Seine Freundin und er hätten immer mehr in vertrauten Abläufen festgesteckt, erzählt der soeben 25 Jahre alt gewordene JC Stewart im Interview. Was wohl bedeutet: Wie so oft ist auch diese Beziehung in Gewohnheiten erstarrt. Zuerst schleichend, dann immer offensichtlicher entfernen sich dabei die Partner voneinander. Um aus dieser Sackgasse herauszukommen, habe er irgendwann einmal gesagt: ‚Mir wäre es lieber, wenn du mich hassen würdest, dann hätte ich wenigstens etwas Handfestes, woran ich mich orientieren könnte‘.
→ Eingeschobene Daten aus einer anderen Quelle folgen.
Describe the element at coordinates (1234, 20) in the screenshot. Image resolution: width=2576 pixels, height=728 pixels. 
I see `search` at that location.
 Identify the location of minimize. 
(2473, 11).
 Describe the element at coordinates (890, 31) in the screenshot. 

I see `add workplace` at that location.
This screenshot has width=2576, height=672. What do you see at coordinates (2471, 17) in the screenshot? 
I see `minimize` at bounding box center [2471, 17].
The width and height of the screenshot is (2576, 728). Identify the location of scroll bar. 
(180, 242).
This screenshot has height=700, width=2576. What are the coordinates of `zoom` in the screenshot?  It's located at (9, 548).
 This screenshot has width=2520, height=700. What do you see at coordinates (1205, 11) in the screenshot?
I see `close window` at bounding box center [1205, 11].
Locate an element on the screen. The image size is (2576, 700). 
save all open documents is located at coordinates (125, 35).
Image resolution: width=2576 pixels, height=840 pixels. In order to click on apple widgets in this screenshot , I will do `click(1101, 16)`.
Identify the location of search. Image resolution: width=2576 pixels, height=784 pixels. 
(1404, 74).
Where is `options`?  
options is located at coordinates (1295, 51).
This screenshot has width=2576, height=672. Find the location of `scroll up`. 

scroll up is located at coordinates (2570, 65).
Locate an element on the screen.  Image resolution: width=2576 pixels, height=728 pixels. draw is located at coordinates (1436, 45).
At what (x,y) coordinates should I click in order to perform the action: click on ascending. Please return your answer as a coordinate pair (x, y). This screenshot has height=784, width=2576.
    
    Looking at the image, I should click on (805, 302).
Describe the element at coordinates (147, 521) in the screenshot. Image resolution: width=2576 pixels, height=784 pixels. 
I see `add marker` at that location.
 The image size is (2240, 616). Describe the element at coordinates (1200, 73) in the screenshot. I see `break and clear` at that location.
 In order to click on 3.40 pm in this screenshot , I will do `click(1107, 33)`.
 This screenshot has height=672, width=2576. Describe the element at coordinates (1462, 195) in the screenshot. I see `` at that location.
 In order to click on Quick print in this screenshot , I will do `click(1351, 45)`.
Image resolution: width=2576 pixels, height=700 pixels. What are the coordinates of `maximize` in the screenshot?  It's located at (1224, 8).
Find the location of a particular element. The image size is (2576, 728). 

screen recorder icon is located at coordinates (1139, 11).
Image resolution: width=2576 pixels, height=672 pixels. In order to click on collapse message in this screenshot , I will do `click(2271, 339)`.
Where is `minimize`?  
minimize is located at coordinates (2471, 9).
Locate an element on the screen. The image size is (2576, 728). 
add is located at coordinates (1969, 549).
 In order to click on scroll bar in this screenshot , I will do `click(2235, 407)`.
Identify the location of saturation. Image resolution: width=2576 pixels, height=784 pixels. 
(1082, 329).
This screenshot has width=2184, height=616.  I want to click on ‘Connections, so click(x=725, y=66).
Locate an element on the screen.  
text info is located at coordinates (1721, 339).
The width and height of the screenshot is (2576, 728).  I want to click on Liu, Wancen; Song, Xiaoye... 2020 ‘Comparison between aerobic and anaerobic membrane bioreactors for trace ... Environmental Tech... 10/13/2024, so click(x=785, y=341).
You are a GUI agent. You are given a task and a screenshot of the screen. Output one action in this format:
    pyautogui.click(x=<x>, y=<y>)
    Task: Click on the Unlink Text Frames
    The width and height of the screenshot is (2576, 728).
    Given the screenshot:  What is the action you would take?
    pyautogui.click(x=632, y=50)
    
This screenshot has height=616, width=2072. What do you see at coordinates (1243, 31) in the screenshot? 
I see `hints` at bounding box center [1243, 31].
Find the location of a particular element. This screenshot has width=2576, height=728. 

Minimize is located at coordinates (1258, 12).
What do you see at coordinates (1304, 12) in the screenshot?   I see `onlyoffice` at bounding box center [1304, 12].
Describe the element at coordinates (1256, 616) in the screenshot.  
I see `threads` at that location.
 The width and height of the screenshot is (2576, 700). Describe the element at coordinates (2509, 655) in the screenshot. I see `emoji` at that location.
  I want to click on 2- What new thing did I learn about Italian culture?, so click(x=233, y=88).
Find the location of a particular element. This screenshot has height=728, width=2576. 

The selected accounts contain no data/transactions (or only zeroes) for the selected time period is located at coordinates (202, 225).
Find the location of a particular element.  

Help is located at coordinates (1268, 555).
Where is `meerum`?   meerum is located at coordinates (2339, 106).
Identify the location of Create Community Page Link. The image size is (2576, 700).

Ein Aufschrei, der aufrütteln sollte – der aber für die Beziehung zu spät kam. Lediglich für einen Songtitel hat die Kurzform des Aufschreis gerecht: „I Need You To Hate Me“.

Schwer loszulassen

Vor allem das schleichende Ende der Beziehung hat JC Stewart wohl hart getroffen. Keiner habe einen richtigen Grund gehabt, den Partner zu verlassen. Niemand habe sich schuldig gefühlt. Und dennoch hätten beide gewusst, dass ihre Beziehung am Ende war – eine schwierige Situation. Die viel einfacher wäre, würde man sich hassen. Denn dann könnte man viel leichter voneinander loslassen. Im Song hört sich das so an:

„Du musst mich auf die schlimmste Weise hassen, Baby!
Ja, du musst mich hassen, sag es mir ins Gesicht. Und ich werde gehen!“

Weiterhin guter Kontakt

Doch das Leben ist kein Wunschkonzert. Und vor allem findet es nicht im Konjunktiv statt. Ob er das Leben seiner Freundin ruiniert habe, wurde JC Stewart nach der Veröffentlichung von „Have You Had Enough Wine“ gefragt. Was der Sänger sofort verneinte. Zum Glück verstünden sich seine Ex und er immer noch sehr gut. Aber grundsätzlich mache er sich schon Gedanken darüber, ob er vielleicht einen negativen Einfluss auf einen anderen Menschen habe.

Aufeinander achten

Sich um seine Mitmenschen zu sorgen – ein deutlicher Hinweis des Nordiren, wie man sein Leben leben sollte. Und obwohl seine Beziehung gescheitert ist, obwohl er trauert (oder vielleicht gerade weil?), zeigt er auf, wie man es in Zukunft besser machen kann: sich eben noch mehr um den Partner oder die Partnerin kümmern, seine bzw. ihre Gefühle beobachten und darüber miteinander zu sprechen. Und alles daransetzen, dass die Liebe nicht durch schleichend einsetzende Gewohnheiten erdrückt wird.
JC Stewart und „I Need You To Hate Me“.